## EXTRAIT DU DOCUMENT
§
Propos recueillis par Claire Astier

Publié le 24 janvier 2022

Artiste cosmopolite, Wanjiru Kamuyu a vécu en Afrique, en Amérique du Nord et en Europe. Ancré dans l’expérience de la danseuse et chorégraphe, son solo An Immigrant’s Story interroge la construction des identités individuelles au cours d’expériences migratoires. À partir d’une réflexion sur les notions de déplacement et d’altérité, elle confronte son parcours et sa propre histoire à des témoignages récents de personnes exilées, voyageurs et réfugiés. Dans cet entretien, Wanjiru Kamuyu revient sur les rouages de sa création An Immigrant’s Story et sur les différentes réflexions qui circulent dans son travail artistique. 

Pourriez-vous retracer la genèse d’An Immigrant’s Story ?
§
## DONNÉES FOURNIES
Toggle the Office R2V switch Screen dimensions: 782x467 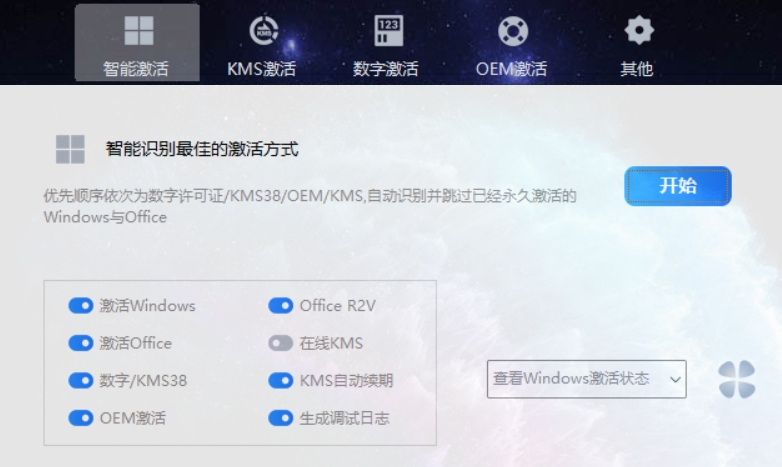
§
## TÂCHES À RÉALISER
1 > D'après l'entretien avec Wanjiru Kamuyu, sur quels continents l'artiste a-t-elle vécu ?
2 > Poursuivez l'entretien avec Wanjiru Kamuyu à partir de sa dernière phrase.
Vous n'avez pas besoin des données.

## RÉPONSES CI-DESSOUS
1 > En Afrique, en Amérique du Nord et en Europe.

2 >
Durant l’été 2017, en Auvergne, j’ai eu l’occasion de travailler pour un projet socio-culturel avec soixante-cinq jeunes adultes d’Europe de l’Est et onze réfugié·e·s du Proche-Orient et d’Afrique. Leurs récits m’ont marquée. Ayant vécu sur trois continents – l’Afrique, l’Amérique du Nord et l’Europe – j’ai commencé, plus consciemment, à réfléchir sur mon propre parcours d’(im)migration et mes privilèges avec mon passeport bleu des Etats-Unis. Un passeport qui me permet d’entrer dans cent quarante-sept pays sans visa ! Parallèlement, le débat politique sur les (im)migrations dans les médias m’a donné envie d’interroger les raisons profondes et les causes des flux de l’(im)migration. Cette première réflexion m’a conduite à différencier les notions d'(im)migrants « privilégiés » et d’(im)migrants défavorisés. Après avoir été confrontée aux récits des réfugiés que j’ai rencontrés durant ces ateliers en 2017, j’ai su que je souhaitais incorporer et mettre en valeur ces histoires. En tant qu’ « étrangère », dans le contexte de la société française et sur le continent européen, j’ai souhaité interroger mon parcours et mon ressenti d’appartenance, en affrontant mon histoire avec celle d’autres personnes « étrangères », avec leurs parcours et histoires aussi divers que complexes.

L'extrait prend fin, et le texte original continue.